Il progetto della Amministrazione comunale venne invece sottoposto, tramite la Direzione Generale per i Beni Culturali e Paesaggistici della Toscana, al competente Comitato Tecnico Scientifico del Ministero (che a norma dell'art.14 comma 1 e comma 2 lett."b" d.p.r. 26.11.2007 n.233 esprime "pareri a richiesta del segretario generale...dei direttori regionali..ed avanza proposte in ordine a metodologie e criteri di intervento in materia di conservazione di beni culturali...") che creativamente prospettò, con buona pace della sua funzione di qualificato consigliere per la conservazione dei beni culturali, la realizzazione di una sorta di palinsesto diacronico (cfr. ALL. n. 5) capace di far convivere, attraverso un intervento distruttivo (!), un luogo deputato alla memoria con una arena di spettacoli ricreativi .

A seguito di ( e in linea con) quel parere, il Comune ha modificato il progetto e la Soprintendenza, accompagnandolo con una missiva dalla quale emerge la lucida consapevolezza della contrarietà del progetto stesso alla inderogabile normativa vigente (cfr. ALL. n. 6), lo ha nuovamente sottoposto all'esame del Comitato che lo ha riconosciuto coerente con le proprie precedenti indicazioni (cfr. ALL. n. 7).

 

Questo è il preoccupante stato della vicenda.
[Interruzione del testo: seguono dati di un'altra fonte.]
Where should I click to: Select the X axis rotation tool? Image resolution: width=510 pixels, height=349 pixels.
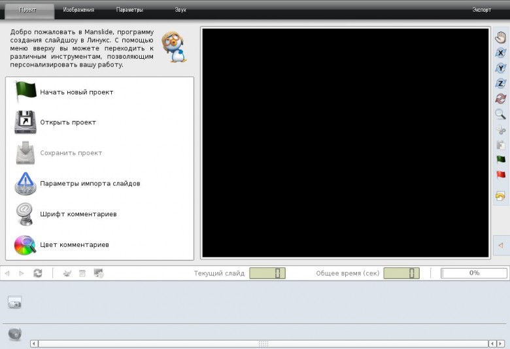(501, 53)
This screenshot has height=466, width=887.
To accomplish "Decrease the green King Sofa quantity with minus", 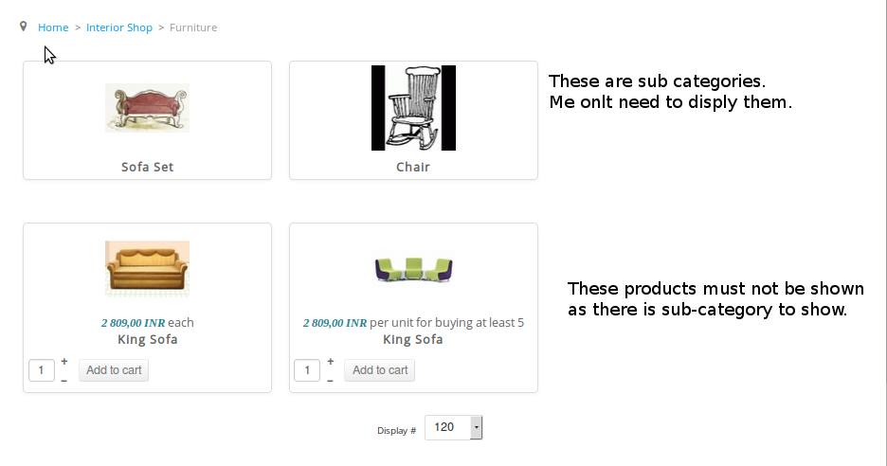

Preoccupante per la prospettiva che apre sull'esito finale, giacché il volontario interpello dell'organo (meramente) consultivo ministeriale pur nella chiara cognizione dell'unica risposta che la legge impone e, ancor più, il credito accordato ad un responso non vincolante ed incoerente con gli scopi del'Organo che lo ha emesso, sembrano preludere ad un esito contrario alle aspettative fondate sul diritto e frutto di un compromesso - inammissibile ma ‘benedetto’ dall'alto Comitato Tecnico Scientifico - tra l'inderogabile normativa di riferimento e le ‘esigenze’ della Amministrazione Comunale.

Evidenziamo come fino dall'agosto 2010, sulla base della autorizzazione del febbraio 2010 il Comune di Lucca ha pubblicato ed ha proceduto (anche successivamente alla revoca dell’ottobre 2010) con la gara di appalto per la progettazione esecutiva e l'esecuzione dell'opera e attende solo, per avviare i lavori (cfr. ALL. n. 8), che siano definiti i termini del compromesso, senza evidentemente tenere in alcun conto che la legittimazione formale di un provvedimento autorizzativo non fondato su esigenze di conservazione del bene o di salvaguardia di primari interessi collettivi non suscettibili di essere altrimenti tutelati, non fa venir meno l'illiceità penale (artt.169 e 170 del Codice dei BB. CC., art.733 c.p. 635 2° comma c.p.) dell'intervento di demolizione e rimozione (cfr., per utile riferimento giurisprudenziale, ALL. n. 9).

Di quanto sopra l’Associazione esponente informa la S.V. per le valutazioni e le eventuali determinazioni di competenza.

A disposizione per ogni ulteriore chiarimento che sia ritenuto necessario, inviamo rispettosi saluti.